Vorraussetzung für die Teleradiologie ist die komplett digitale Bilderfassung der zu betreuenden Modalitäten in den angeschlossenen Krankenhäusern. Entsprechend der Röntgenverordnung erfolgt in enger Kooperation zwischen den beteiligten Radiologen des ukb, den MTRA und den klinischen Kollegen in den betreuten Krankenhäusern die Anmeldung, Prüfung der rechtfertigenden Indikation, die Durchführung der Untersuchung und anschließend die Befundung. In wöchentlichem Abstand werden zusätzlich jeweils vor Ort Qualitätszirkel durchgeführt, die die Besprechung diagnostischer Strategien und die radiologische Befunddemonstration beinhalten.Durchleuchtungsuntersuchungen und komplexe CT- Fragestellungen werden durch den anwesenden Radiologen des ukb realisiert.

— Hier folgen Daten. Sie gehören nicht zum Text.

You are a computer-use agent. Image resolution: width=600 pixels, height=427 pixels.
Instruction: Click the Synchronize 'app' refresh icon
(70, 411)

Eine ausreichende Bandbreite zur Bild- und Leistungsdatenübertragung ist eine wesentliche technische Grundlage. Mindestens 2 Mbit sind zu fordern, z.T. wird dies mit Hilfe von Richtfunkstrecken deutlich übertroffen.
Die zeitnahe Befundung und die permanente bilaterale Erreichbarkeit auch außerhalb des Tagesdienstes gewährleisten eine hohe Konstanz der Patientenversorgung in den betreuten Krankenhäusern. Häufig hat sich die Zusammenarbeit auf die klinischen Disziplinen ausgedehnt. So wird bei Fragestellungen, die eine klinische Spezialisierung erfordern, die vor Ort nicht verfügbar ist, eine Fernkonsultation mit den klinischen Kollegen im ukb anhand der übertragenen Aufnahmen durchgeführt, z.B. für neurochirurgische Probleme.